I truly enjoyed each and every person who joined a walk. I am endlessly fascinated by the many ways that individuals experience the natural world and I learned from everyone. Those lessons are giving me a chance to think about how to improve my practice and where is might be going. My goal is simple: I want people who come out with me to have a meaningful experience that meets and exceeds their expectations. Put another way; they may or may not experience exactly what they expected; but they will experience what they need. The forest is infinitely wise.

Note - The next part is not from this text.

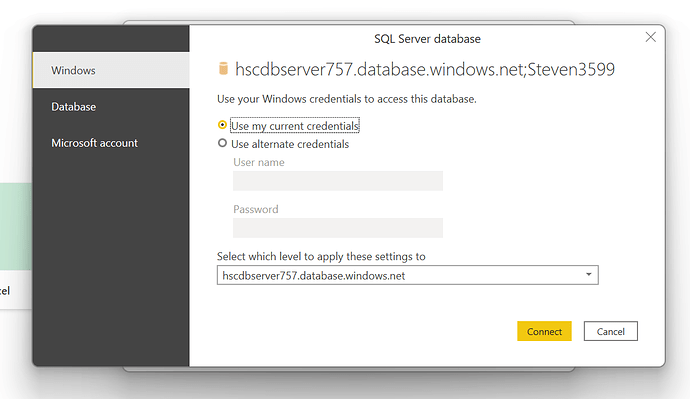Click the yellow Connect button

tap(544, 331)
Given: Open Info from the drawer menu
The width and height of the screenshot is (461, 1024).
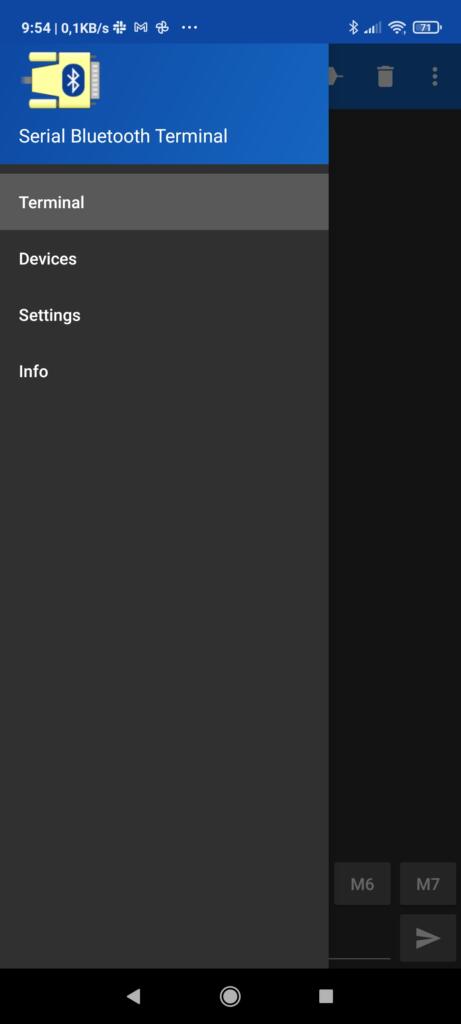Looking at the screenshot, I should point(164,371).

Here are some things I learned.
1) People, are hungry to understand the natural world. I added nature walks to list of walks I could lead and, even when people signed up for a forest therapy walk; they came with questions about the natural world: the names of plants, the habits of animals, a desire to understand the community of the forest and so on.

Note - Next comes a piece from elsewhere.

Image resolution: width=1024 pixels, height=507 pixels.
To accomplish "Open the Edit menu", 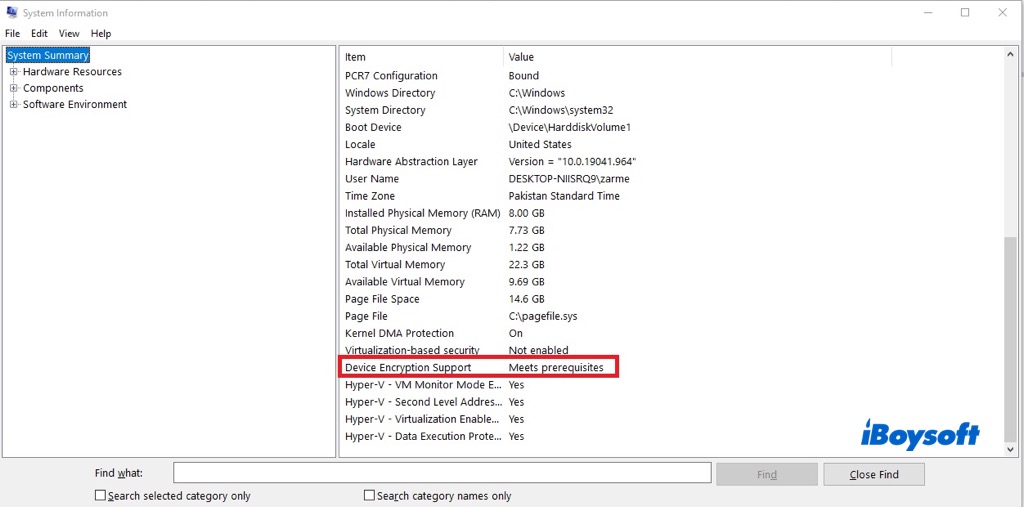I will [x=39, y=33].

2) Constant proximity has created a new closeness for some families as a result of COVID 19 social distancing. I witnessed it on my walks and asked a friend with a young family if what I thought I saw was true. Yes, she told me, all we have had is each other.
3) There are opportunities to adapt forest therapy walks into new environments. I suggested an oceanside forest therapy walk to a senior group who took a walk with me this summer and they responded with strong enthusiasm. On a sea kayaking trip, I mulled aloud about the possibility of a forest therapy walk in sea kayaks—and we have one planned at the end of June 2021.
4) The practice of forest therapy guided walks taught by the Association of Forest and Therapy Guides and Programs is durable. Every time I begin, I watch with pleasure as participants slow down, sink into their senses and rediscover their connection with the natural world. They don’t know it’s going to happen, but I do. And it’s just magic!